The games would not be made up and players would not be paid a full-season salary, the spokesperson said.
“A deadline is a deadline,” the spokesperson said. “Missed games are missed games. Salary will not be paid for those games.”
It’s the first time the league has publicly said it would shorten the season if a new deal isn’t reached by the deadline. The league first gave the players the Feb. 28 deadline two weeks ago and reiterated it to them Wednesday. Citing health concerns, the league wants about four weeks of spring training — hence their Feb. 28 deadline. Opening Day is scheduled for March 31.

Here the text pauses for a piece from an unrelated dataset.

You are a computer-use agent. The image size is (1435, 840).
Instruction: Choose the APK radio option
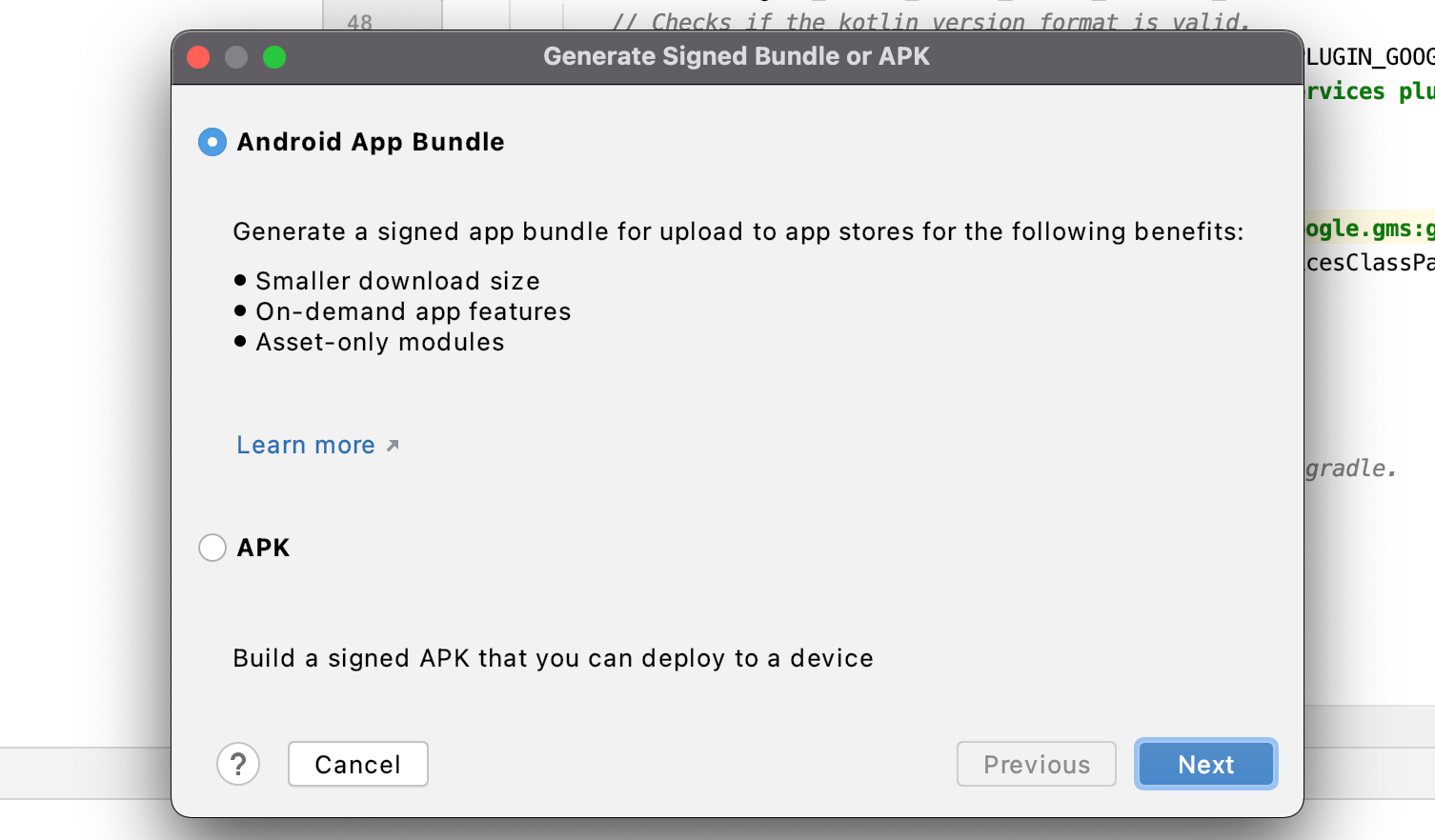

The players have never acknowledged the deadline.
The sides remain far apart on a new agreement. The union is likely to pull expanded playoffs off the table if players aren’t paid a full season’s salary, according to sources familiar with the union’s thinking.
The news came after five hours of negotiations Wednesday that included “vigorous” dialogue, according to sources familiar with the talks. The only new proposal of the day had the league slightly tweaking the minimum salary structure, offering $10,000 more than previous proposals. The union wants minimum salaries to begin at $775,000 next season; the league is now offering $640,000, with $10,000 raises for every year of the deal after that. The movement was viewed by the union as very minor, according to sources.
Players were joined on Wednesday by executive subcommittee members Andrew Miller, Zack Britton and Gerrit Cole for the first time this week. They joined committee holdovers Max Scherzer, Francisco Lindor and Jason Castro in the meetings which have produced little progress towards a new agreement.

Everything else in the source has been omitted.